Write the records out again exactly as they read, dropping any picture they hold.

··· The data

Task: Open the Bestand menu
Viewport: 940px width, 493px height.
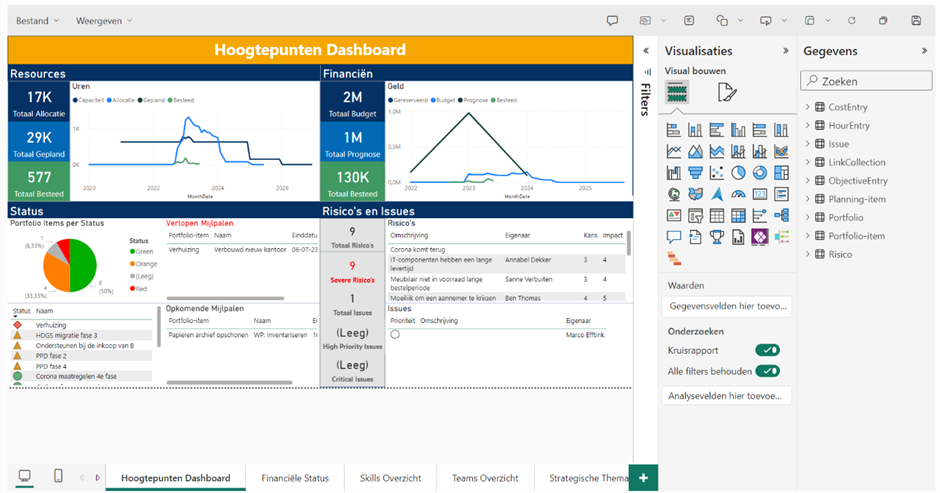Action: pos(37,20)
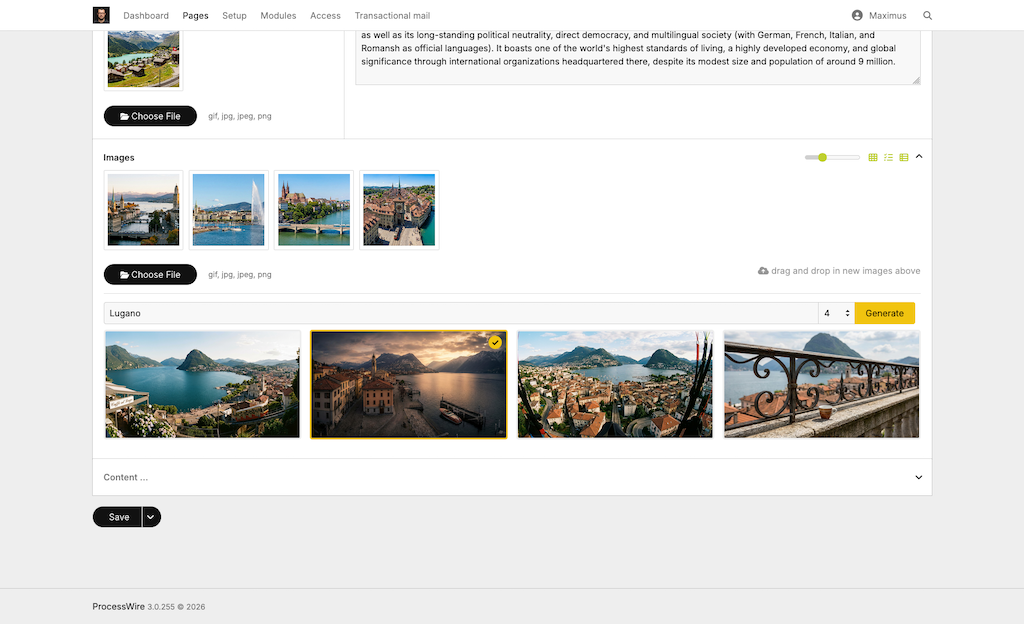Select the first generated Lugano lake image
1024x624 pixels.
(203, 384)
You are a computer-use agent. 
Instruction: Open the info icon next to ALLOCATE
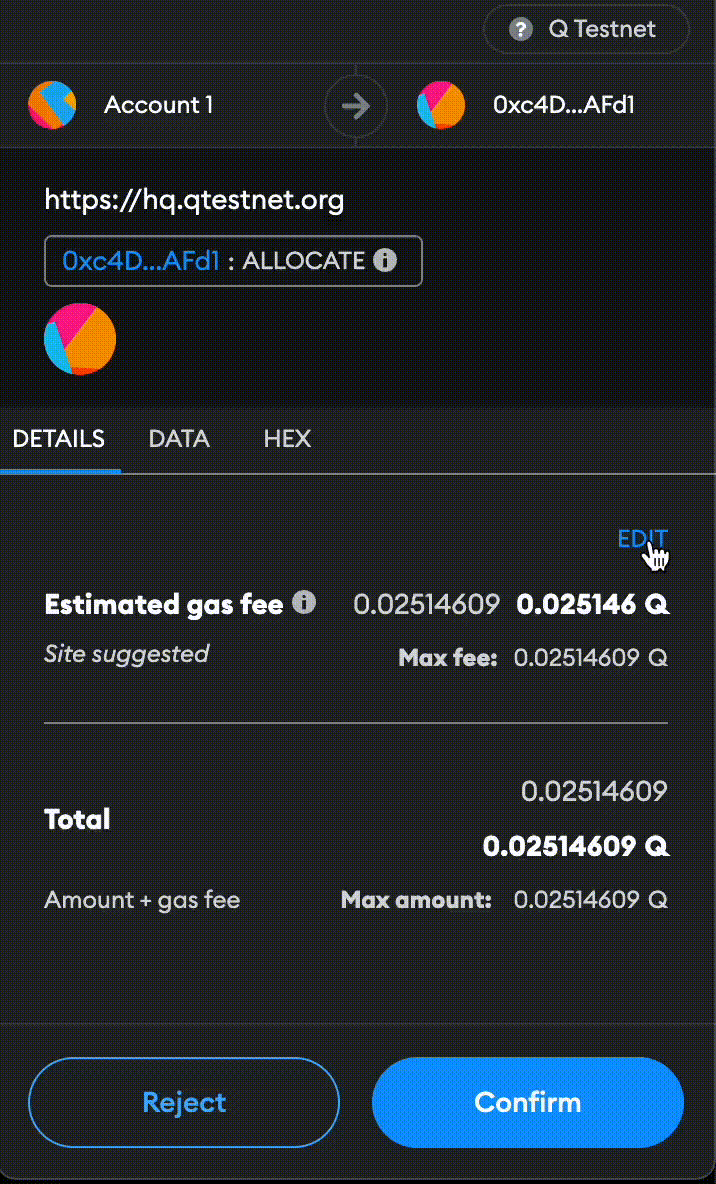click(385, 260)
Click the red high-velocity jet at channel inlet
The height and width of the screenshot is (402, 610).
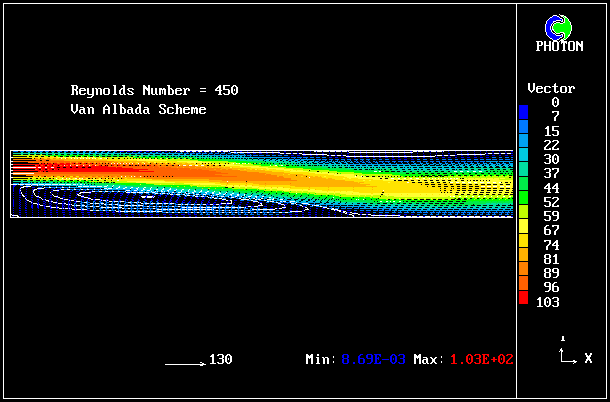40,167
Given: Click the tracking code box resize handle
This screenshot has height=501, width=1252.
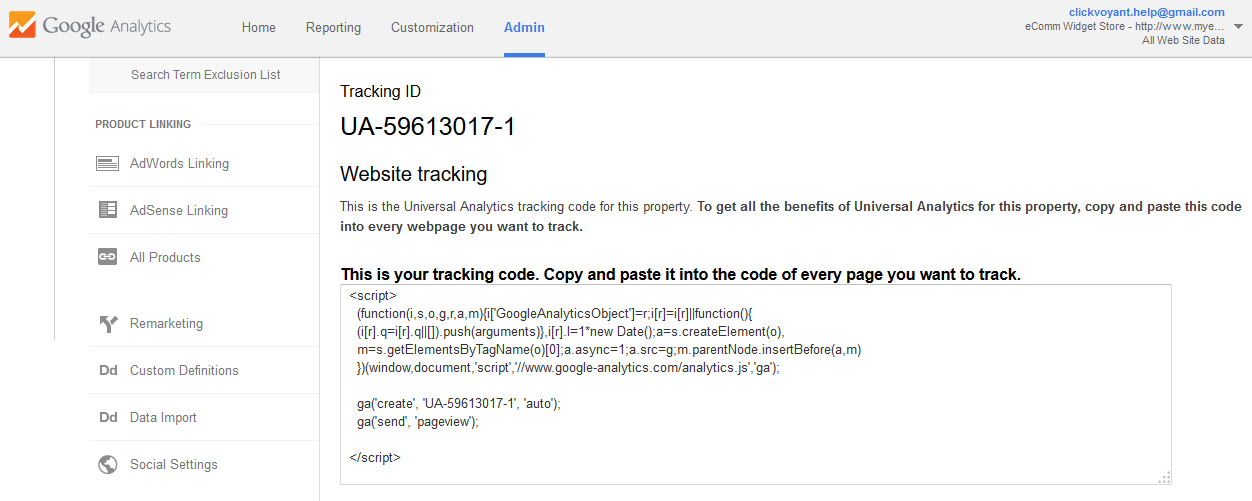Looking at the screenshot, I should (x=1165, y=478).
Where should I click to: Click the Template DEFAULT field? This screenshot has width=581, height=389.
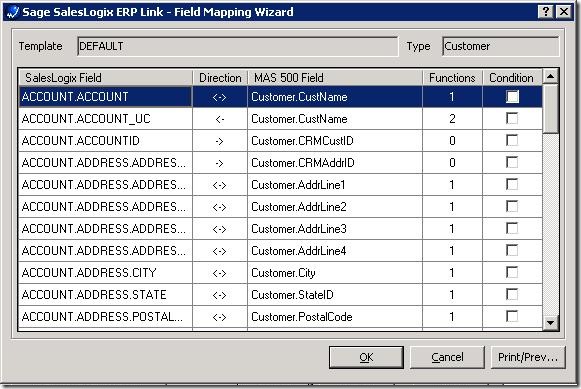(238, 46)
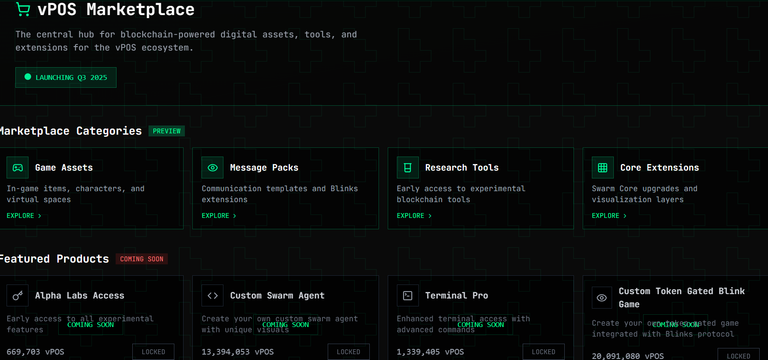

······

**Answer to this exercise**
Task: Open the Bestand menu
Viewport: 940px width, 493px height.
Action: pos(37,20)
Select the first generated Lugano lake image
1024x624 pixels.
(203, 384)
You are a computer-use agent. 
Instruction: Open the info icon next to ALLOCATE
click(385, 260)
Click the red high-velocity jet at channel inlet
The height and width of the screenshot is (402, 610).
40,167
Given: Click the tracking code box resize handle
This screenshot has height=501, width=1252.
Looking at the screenshot, I should (x=1165, y=478).
Where should I click to: Click the Template DEFAULT field? This screenshot has width=581, height=389.
(238, 46)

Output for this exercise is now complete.